Ferrero, U.S.A., Inc., which owns the Tic Tac brand, is also using a combination of events and web-based tools to promote its Tic Tac pack personalization campaign, which launched in Spring 2014. The Tic Tac My Pack microsite guides visitors through the process of custom designing virtual packages of the mints. Finished designs include the consumer’s first name, preferred font color and label graphics and a custom mix of mint flavors and colors. The virtual packs can be added to the microsite’s gallery and shared via Facebook and Twitter. “We know that Millennials, our primary target audience, appreciate products that offer personalization and that our customers often combine our Tic Tac mints into interesting combinations,” explains Tic Tac mints category manager Todd Midura (FoodProductionDaily.com, 9 April 2014).

 

Young "fauxsumers" love to shop, but find buying a bore 

Millennials love to window-shop, both online and in old-fashioned stores. They also adore making wishlists, and pinning their finds to sites like WeHeart It. But when it comes time to slap down plastic, they're more likely to walk away from their real or virtual cart and get back to the fun part of shopping: browsing.
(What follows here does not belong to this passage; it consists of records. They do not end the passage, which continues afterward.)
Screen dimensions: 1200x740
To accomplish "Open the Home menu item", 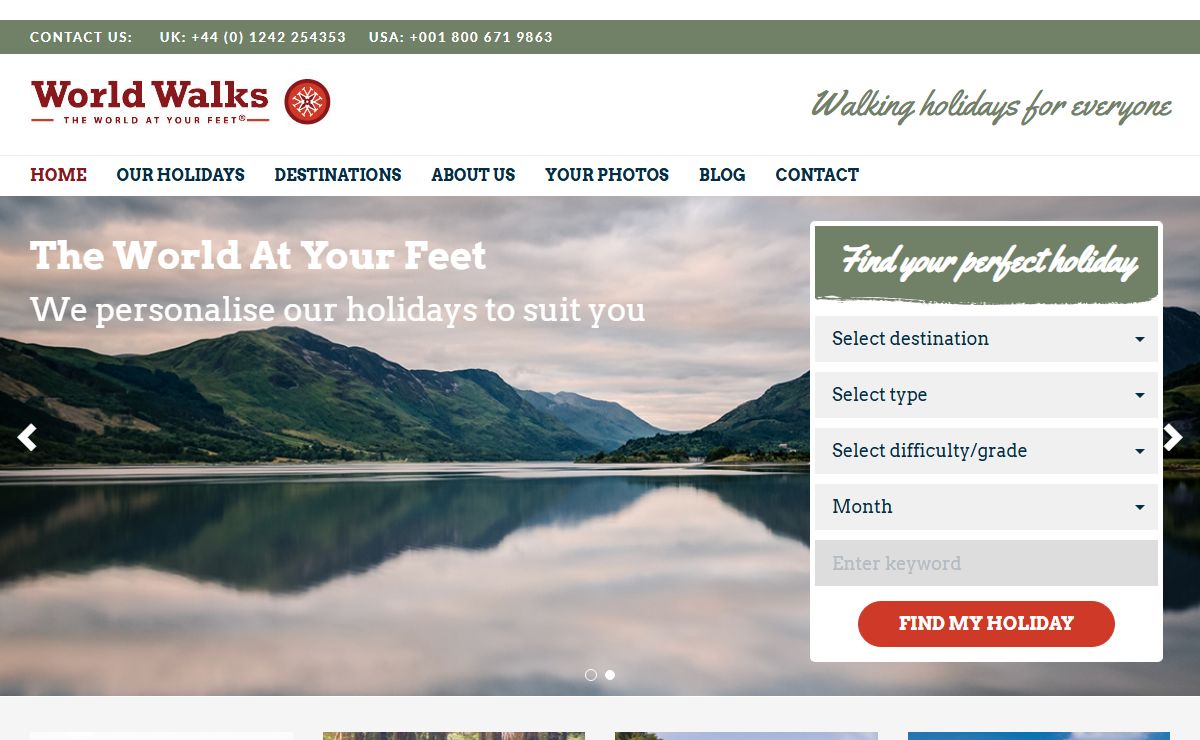I will coord(58,175).

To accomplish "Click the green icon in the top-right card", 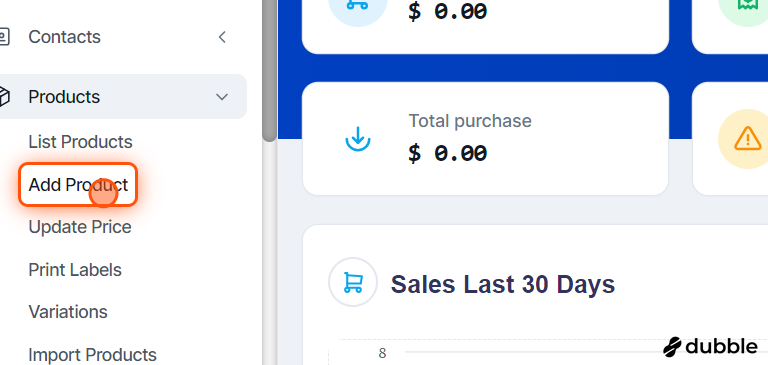I will click(748, 5).
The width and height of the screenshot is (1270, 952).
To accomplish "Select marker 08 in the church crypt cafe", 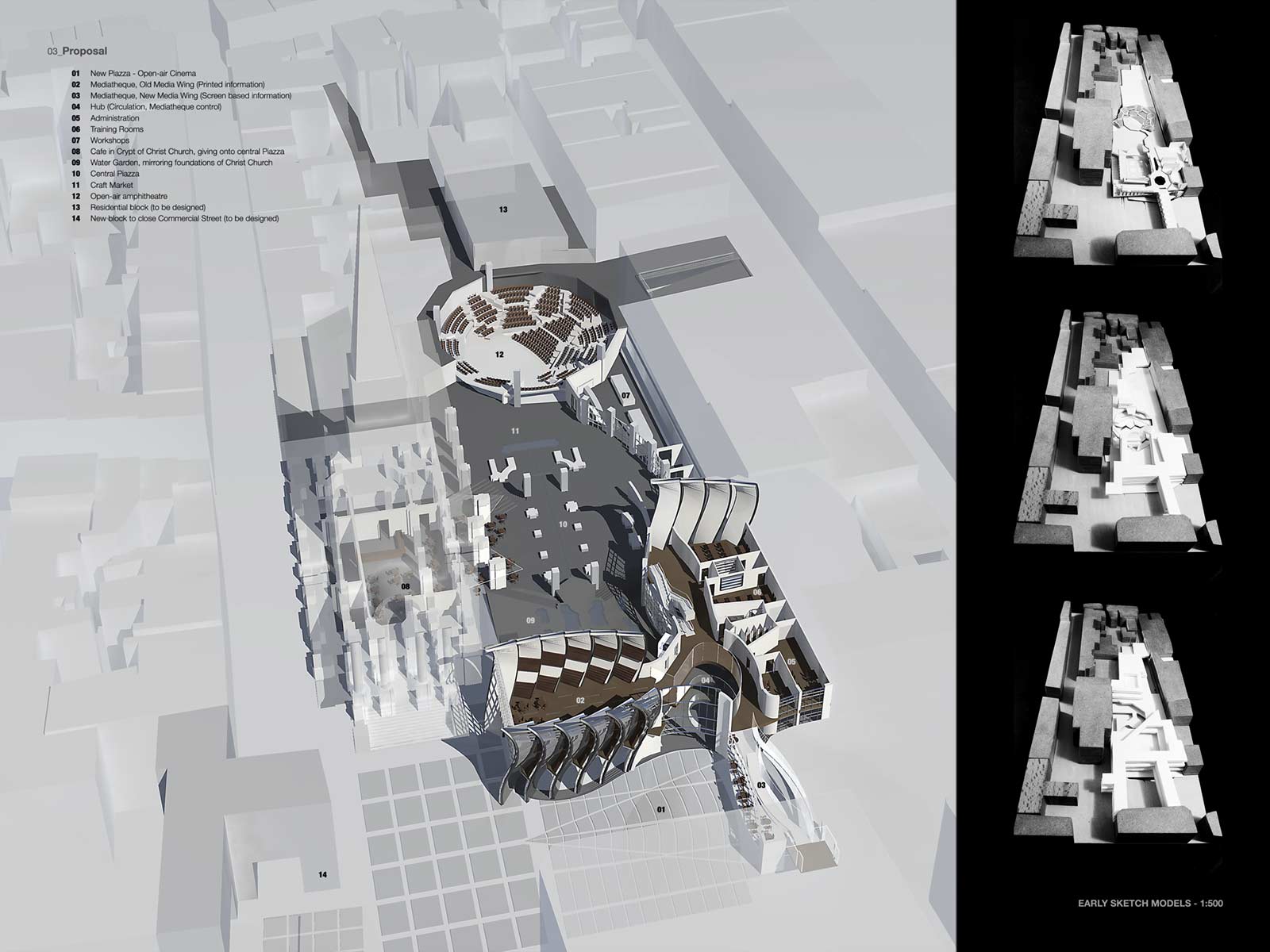I will pyautogui.click(x=406, y=587).
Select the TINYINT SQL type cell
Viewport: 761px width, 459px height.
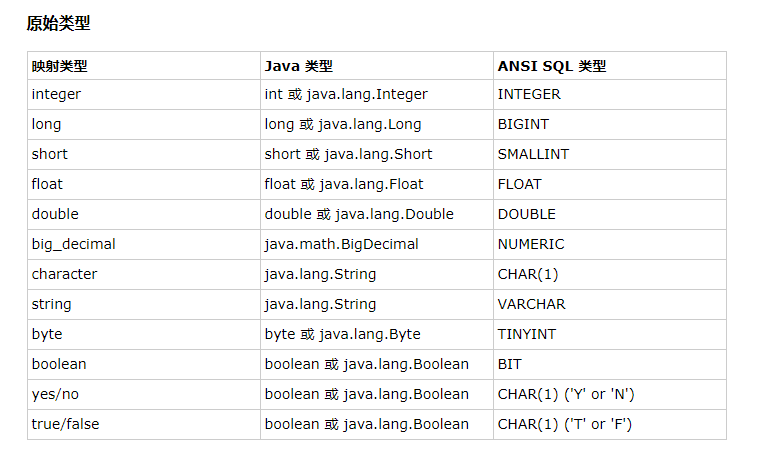(x=527, y=334)
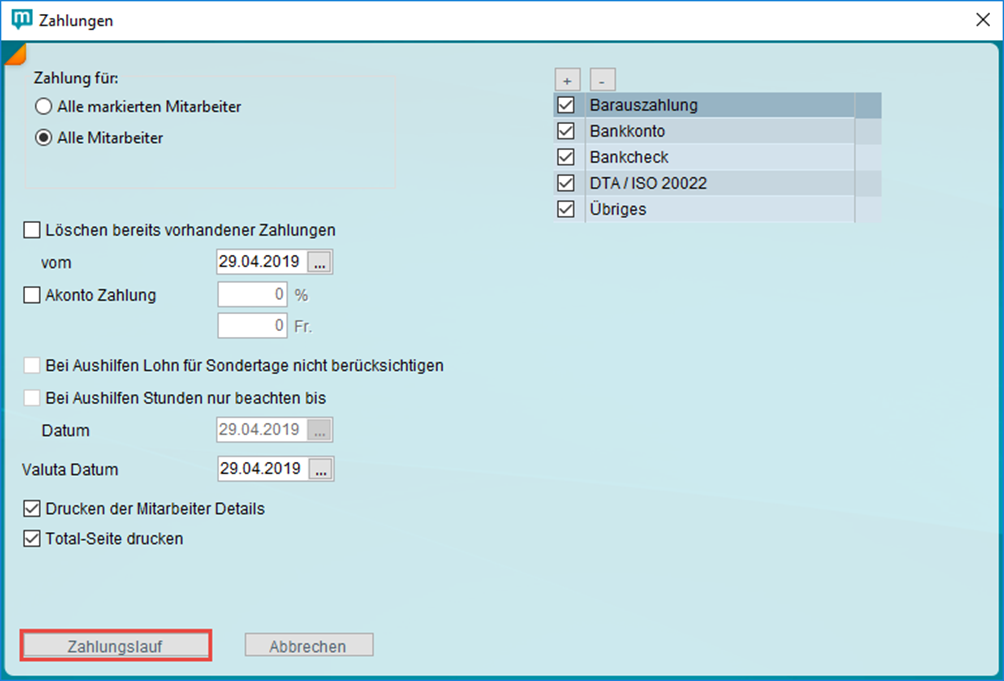Click the plus button above payment list
1004x681 pixels.
(566, 79)
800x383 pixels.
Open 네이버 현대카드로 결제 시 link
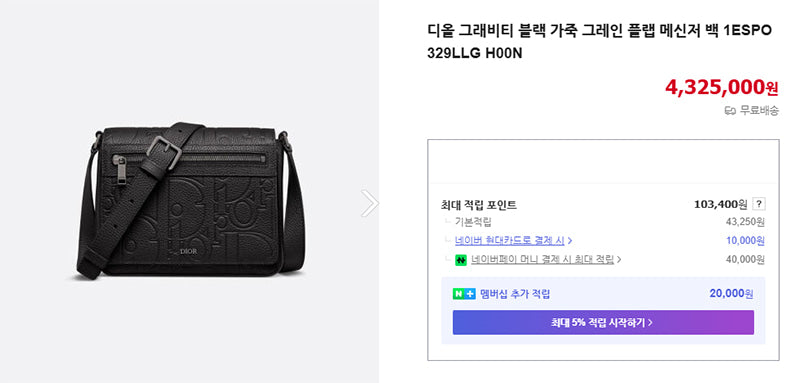(510, 240)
Half of 14- to 34-year-old "fauxsumers" share products that they have no intention of purchasing on apps like Wish, while a third of the cohort enjoy browsing more than buying, according to a Cassandra Report survey (CassandraDaily.com, 13 May 2014).

Related: Debunking The Myth That All Millennials Are The Same

While they like the social status that comes with sharing cool stuff, exchanging cash for goods leaves young adults cold — and not just because they can't afford them. Less attached to owning objects than previous gens, Millennial dematerialists would rather have "unlimited options" than "instant ownership," as we reported in 2013.

 

22-year-olds take demo crown, leaving Boomers in the dust 

Bye-bye, Boomers. The mega-demo's half-century reign is officially over. Sometime between 2011 and 2013, Millennials reached a tipping point and dethroned Boomers from their demographic perch as the most populous generation.

As of 2014, there are more 22-year-olds in the US than people of any other age, according to Census Bureau data (TheWire.com, 23 May 2014). This marks the first time since 1947 that Boomers haven't topped the population ranks.

Following close behind the 22 brigade? Their 23- and 21-year-old siblings. In fourth place, bringing up the rear, are 53-year-olds, born in 1961, at the tail end of the nearly two-decade-long Baby Boom.'

Related: Millennials in the USA (Symrise 4 Part Series)

The surfeit of Millennials, also known as the Echo Boom, is mostly the result of Boomers reproducing their own mini-me's (1991-93 were especially fruitful years). But immigration has also played a role, adding younger people to the citizenry. At about age 40, the numbers start to drop off.

 

Mexican American Millennials explore their pulque and mezcal roots

In US bars big and small, Millennial Mexican Americans are rediscovering two of Mexico's traditional drinks: pulque and mezcal.

Pulque has been brewed in Mexico since pre-Colonial times. It is the mildly sour, gently fermented nectar of agave. Long the mainstay of the poor, pulque is enjoying a resurgence among Mexico’s young and hip. A step further down the distillation process is pulque’s more refined cousin, mezcal (a smokier version of tequila). Mexicans are intent on trying the wide array of mezcal after having tasted their way through many of the finer tequilas available.

INFOGRAPHIC: Key Hispanic Flavors in the U.S.

In both instances, the atmosphere is just as important as the drink. At pulquerias and mezcalerias (bars that specialize in the drinks, in both Mexico and the US), you’ll find a fun, youthful, edgy vibe. See: NYC’s Pulqueria and Houston’s mezcaleria The Pastry War.